Cleansing", leur quatrième LP, s'est bien vendu et ils ont tourné avec notamment
Sepultura et
Pantera aux states. Pensez donc, ils parviennent enfin à garder la troisième pointe du trident, à savoir leur bassiste. Après le pilier Mike Kirkland de 1986 à 1990, puis l'excellent Troy
Gregory sur "
Prove You Wrong", Paul
Raven (ex-killing Joke) se révèlera une pièce qui semble coller parfaitement avec la batterie de Ted Parsons et la guitare de Tommy Victor. Paul avait apporté avec lui le programmeur, nappeur de synthés et façonneur de samples John Bechdel avec lequel il avait joué dans
Killing Joke et
Murder Inc, transformant le combo en quatuor. Au sortir de la tournée de "
Cleansing", le van est mis au garage, et ils préparent leur cinquième album, avec l'intention de vraiment faire participer tout le monde à son élaboration.
Avant le début de l'enregistrement, avec le départ de John Bechdel,
Prong se retrouve à trois, avec en membre additionnel Charlie Clouser (
Nine Inch Nails) pour la partie programmation et samples.

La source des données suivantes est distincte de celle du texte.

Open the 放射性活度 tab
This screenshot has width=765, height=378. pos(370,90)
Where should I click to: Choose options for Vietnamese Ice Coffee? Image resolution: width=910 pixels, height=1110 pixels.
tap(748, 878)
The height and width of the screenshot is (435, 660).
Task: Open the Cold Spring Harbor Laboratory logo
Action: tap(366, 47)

Un an plus tard. A peine "
Rude Awakening" sorti, la major
Epic les lâche et casse leur contrat après sept ans de bons et loyaux services. Peu après, juste avant le démarrage de la tournée, Paul
Raven quitte le groupe, ce qui entraine un bouleversement du line-up : la basse est confiée successivement à Rob Blasko et Frank Cavanagh, et un guitariste de support s'ajoute, avec l'arrivée de Mike Riggs. Coup de théâtre final, le batteur pilier Ted Parsons quitte aussi le navire, Il est remplacé par John
Tempesta (ex
Exodus, ex-
Testament, ex-
White Zombie). Le groupe finit par se séparer, Tommy Victor arrivant chez Dantzig, pendant que Ted Parsons rejoindra Justin Brodrick dans
Godflesh et
Jesu.
Alors je repose la question : qu'est ce qui a merdé ? Ou qui ? Ou Quoi ? Et quand ? J'ai fait appel à un enquêteur des bas-fonds du thrash, dépeceur de vidéos, excaveur d'interviews, dont je tairai le nom. C'est un vrai cafard, une hyène mais quand il faut trouver du croustillant, il a pas peur de renifler les poubelles, Pedro
Von Schnitz. J'ai son rapport sous les yeux, et c'est pas joli-joli. Tenez : "Paul
Raven, sur cette interview de 1995, ne dit-il pas que l'industriel c'est de la merde et qu'il ne vas pas tripper devant un son de machine à laver (traduction libre et de mauvaise foi de Pedro), alors que l'album à venir est de loin le plus indus de toute la carrière de
Prong ? Comment Tommy Victor a-t-il pris ces défections ? "No one is missing From the past" assène t-il en 1996 après un concert à Düsseldorf, en regrettant le manque d'implication de Paul, admettant que
Prong est un peu maudit, avec un "bad karma". Tommy Victor arbore à cette époque chemises cintrées, coupe courte, petite veste prune, et des grosses lunettes à pois. "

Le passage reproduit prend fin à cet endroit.